March 5, 2017

First published March 4, 2017

 in Mumbai Mirror

The House of the Superstar

Published on 5th March, 2017, in Mumbai Mirror.

Every day, as I pass the houses of Bollywood superstars, in the suburbs of Mumbai, I see vast crowds of tourists waiting to have a glimpse of them. Excited families pose for selfies. On certain days, they emerge and wave out to fans, like the Pope granting audience to the faithful, or the Queen to her people. They cheer. They cry. They click photographs. They return home, nourished. Are these tourists or pilgrims?

In South India, temples are built for heroes and heroines, by their fans. Some stars belong to totally different leagues: milk being poured on their posters, flowers and money being thrown on the screen as their movies are being shown, people look forward to their next movie like the return of a prophet or a descendent of an avatar. Are these fans, or devotees?

Unless we appreciate what a religious experience is, we really cannot understand what pilgrimage is.

To understand the religious experience, we must understand a bit of evolutionary psychology. The dominant emotion of nature is fear: fear of starvation and fear of predation. This is amplified in humans, with a vivid imagination that creates imagined hunger and imagined predators, all the time, day and night, at scales that keep increasing. When we appreciate this terror, we empathise with human insecurity, our yearning for wealth and power and meaning, our defensiveness and rage, our sense of helplessness and hopelessness.

And then, we hear stories of gods and kings and sages who conquer fear, and defeat demons, and who bring down nectar for us from the heavens, and we are filled with awe and excitement. We feel the rush of joy and excitement. We feel we matter. We feel alive. This becomes the religious experience: where there is no fear, there is only love. This manifests in the worship of vira-stones, or hero stones, that litter the Indian countryside, representations of great men and women: some warriors, some cooks, some poets, some dancers, some singers, all worthy of veneration.

These men and women did not just feed and protect you, they gave you a glimpse of a world where there was more to life than just fear. And so, in India, the gods are closely associated with the arts, they sing and dance all the time, activities associated with chaos in Greek mythology, and evil in Abrahamic mythology. Shiva is Nataraja, Krishna is Natawara. The first theatre was linked to the yagna-shala, and later was integral to the temple complex. Here the gods appeared in human form, as music, as dialogue, as gesture, as expression, as ideas, as makeup, as action, as they negotiated with fear and showed a path to the humans in the audience. It is therefore no surprise that a great piece of art becomes a religious experience. In India, temples become grand artistic exhibits and temple rituals become performance art, experiencing which makes you feel expanded and light, in touch with the divine.

Adi Shankaracharya understood this.

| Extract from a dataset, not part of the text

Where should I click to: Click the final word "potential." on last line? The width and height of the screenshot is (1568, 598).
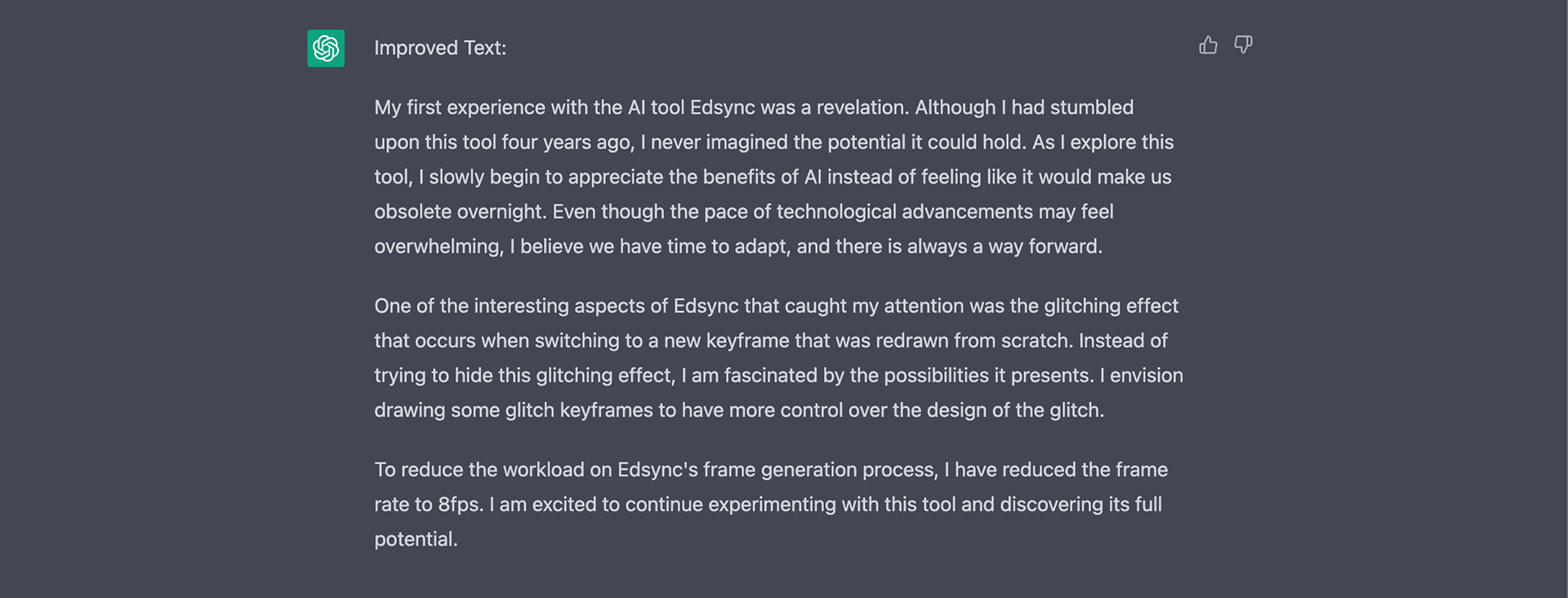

The idea of pilgrimage appears for the first time in the epic Mahabharata, that reached its final form 2000 years ago. The Pandavas wonder what they should do during the long years of exile. Krishna advises them to visit holy spots located on top of hills and on the confluence of rivers. In their journeys, they hear stories, meet sages, encounter demons and gods, experience starvation and generosity, all of which expands their mind, helps them better understand their roles as humans and kings. The sages and mendicants of India always travelled from one holy spot to another. But it was Adi Shankaracharya, 1200 years ago, who democratised this idea as a religious activity for those who sought access to the ‘true self’ revealed by the Vedas. He was the first philosopher who explicitly connected abstract Vedic ideas with the tangible gods of the Puranas, enshrined in various holy spots. If his commentaries spoke of gyanayoga (the intellectual way), his poetry spoke of bhakti-yoga (the emotional way), his lists of 12 Jyotir-lingas and 18 Shaktipeethas, revealed the value he placed on karma-yoga (the activity way). Karma for him was not the yagna, as much as the yatra. For he understood what a religious experience was in its essence. And it was not simply intellectual exercise: it was visceral, propelling passion, and demanding action, a kind of release.

After the rush of that larger-than-life experience, initiated by a work of art, comes the horror of mortality. It will end. You anticipate it. And so you wish to consume more of it, or simply cling to it. Retain a piece of it. You want to touch it and carry a bit of it back home. So you seek ‘prasad’: a memento from the shrine you visit, water of the Ganga, ash or flowers from a temple.

You want to assure yourself that the source of that joy is real, and available to refresh you again. You want to touch that askhaya-patra, that cornucopia that makes you feel alive and valid. You want to touch the rockstar who sang you that song, that musician who stirred your soul with the music, that actor whose onscreen charm and chutzpah made you forget the mediocrity of your existence. So you travel to their house to see them, to touch them, to cheer them, to nourish yourself, and reassure yourself that the source of that religious, spiritual or artistic experience is eternal. Whether it is in a temple, or mosque, or church, or a roadside shrine, or a Bollywood megastar’s home, it does not matter. They are but mediums to your own true self.